New friends, new links

28 Feb

It’s sometimes amazing what happens when you create a new blog. Before you know it, you are making connections with people who share your interests, irrespective of geographical distance or time. I only started this blog last Friday, and already I’ve had a guest post appear on the Scottish Documentary Institute’s blog, and been contacted by the author of a very interesting blog about audio, called EarRelevant. And from that I’ve gleaned at least half a dozen new sources of inspiration and ideas.

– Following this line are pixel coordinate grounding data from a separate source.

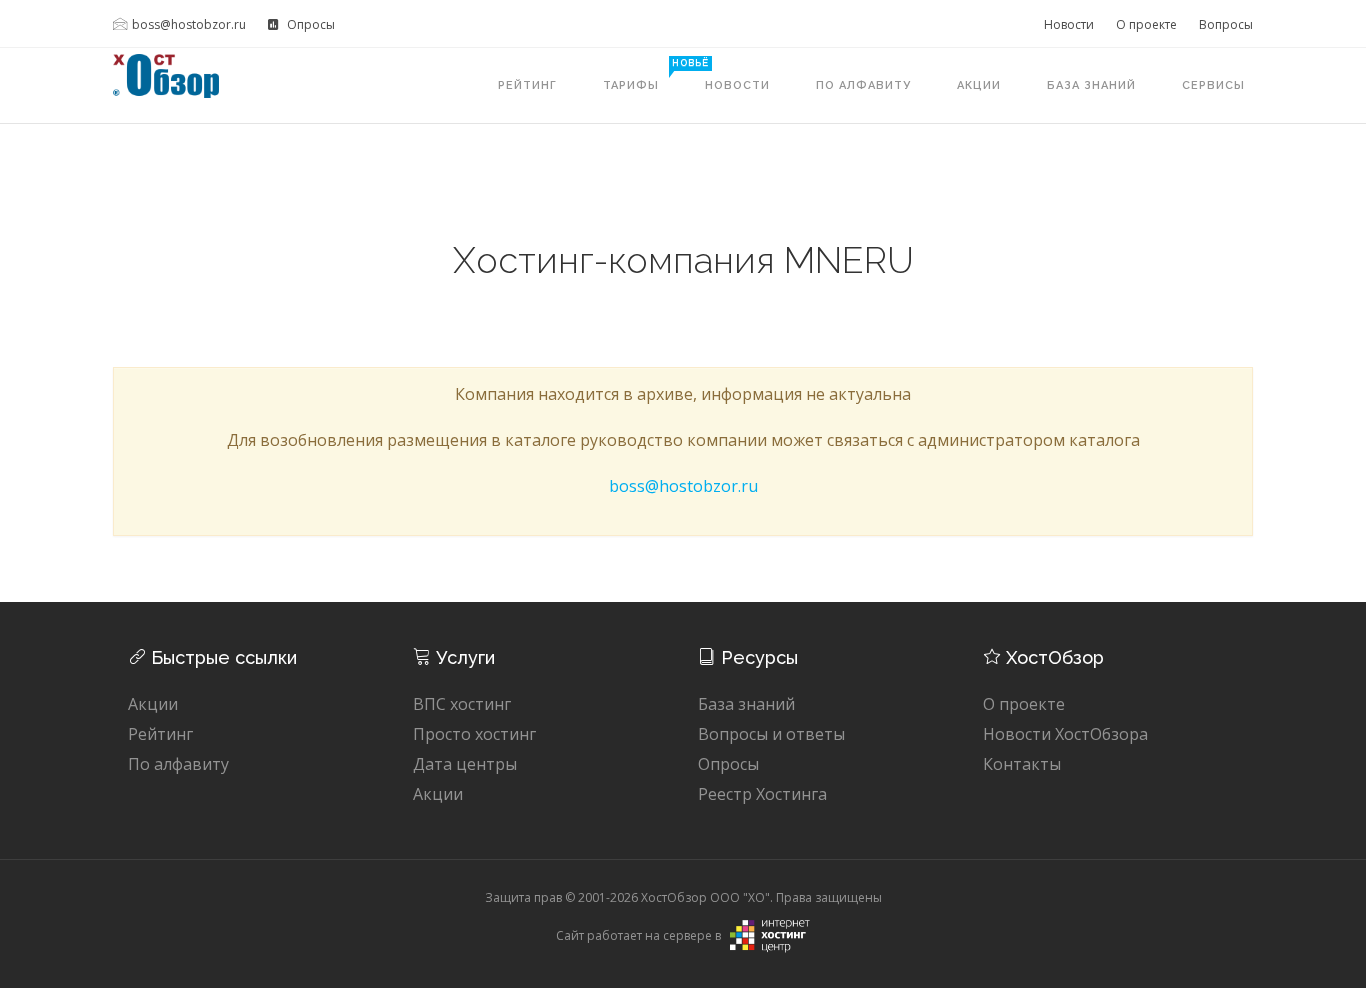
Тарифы (642, 75)
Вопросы (1226, 24)
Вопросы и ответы (771, 734)
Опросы (309, 24)
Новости (1069, 24)
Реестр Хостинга (762, 794)
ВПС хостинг (462, 704)
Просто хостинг (474, 734)
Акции (979, 85)
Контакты (1022, 764)
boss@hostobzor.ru (189, 24)
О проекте (1146, 24)
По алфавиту (863, 85)
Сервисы (1213, 85)
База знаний (1091, 85)
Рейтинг (527, 85)
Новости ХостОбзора (1065, 734)
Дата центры (465, 764)
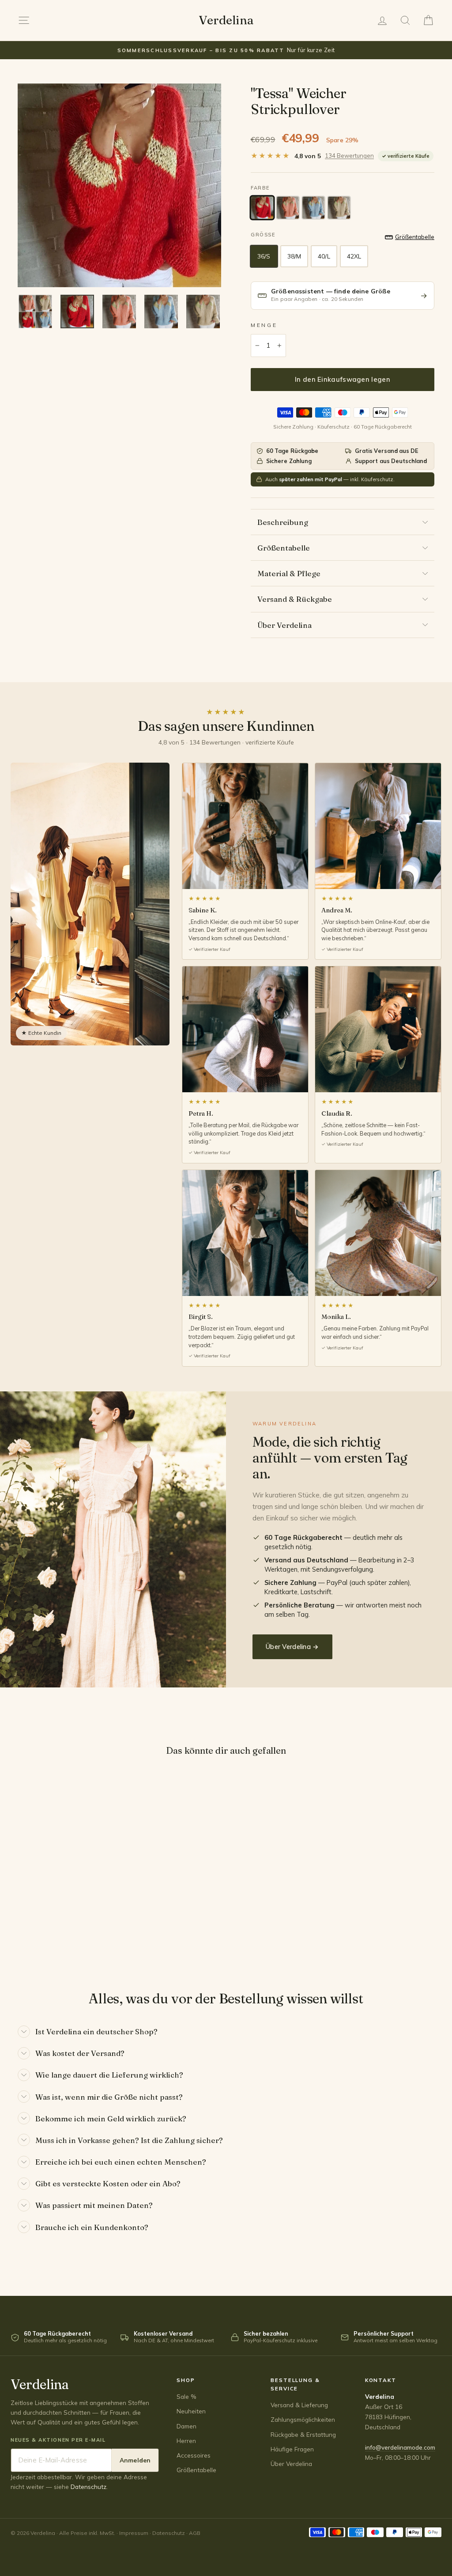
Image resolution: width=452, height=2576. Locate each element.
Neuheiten (191, 2411)
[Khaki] (339, 207)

Rich Halten started EarRelevant late last year because he though that radio craft needed more coverage. He’s into great sound design, and not just docs, but also sound art and drama. So far, he’s written articles about the influence of radio on Orson Welles’ Citizen Kane, a report from the Prix Europa (Europe’s largest festival for tv, radio and online media,) an article about the late Tony Barrell, and an interview with the creator of Hindenberg, a useful audio app for the iphone (though not one I’ve yet tried.)

[By the way, if you are wondering why on earth you would call an audio app Hindenberg, try listening to the original broadcast of the Hindenberg airship disaster by reporter Herb Morrison on May 6th, 1937 in Lakehurst, New Jersey. It’s a moving, terrifying and incredibly powerful piece of broadcasting history, and one which was played to me as a student learning about broadcasting.]

Rich’s own work is published on his SoundRich website  (I’m listening to his atmospheric remixed radio piece from 2009 about the experience of two G.I.s in the Tet Offensive in Vietnam as I write this.) He also curates pieces for the AudioDocumentary Website, which looks like a gold mine of great audio, and collaborates with Connor Walsh from In the Dark, yet another interesting site to check out.

Needless to say it will take me quite a while to explore and digest the audio from all of these different sites! I’ll certainly post links and reflections on the most interesting material I find over the next few weeks, and add these to my blogroll. And if you know of any other sites you think I should be paying attention to – plaese let me know about them.

postscript

I mentioned above the recording of the Hindenburg disaster, and that I had first heard that audio recording whilst a broadcasting student at UCF Falmouth. However, we were only played an extract, the dramatic moment when Herb Morrison suddenly realises that this immense airship is on fire. Tonight is the first time I have listened to the full recording, and I’ve learnt something very surprising – some of the passengers of the airship actually survived by jumping out of the airship after it ignited, some of them totally unharmed. For anyone familiar with images of the disaster, it’s almost unbelievable.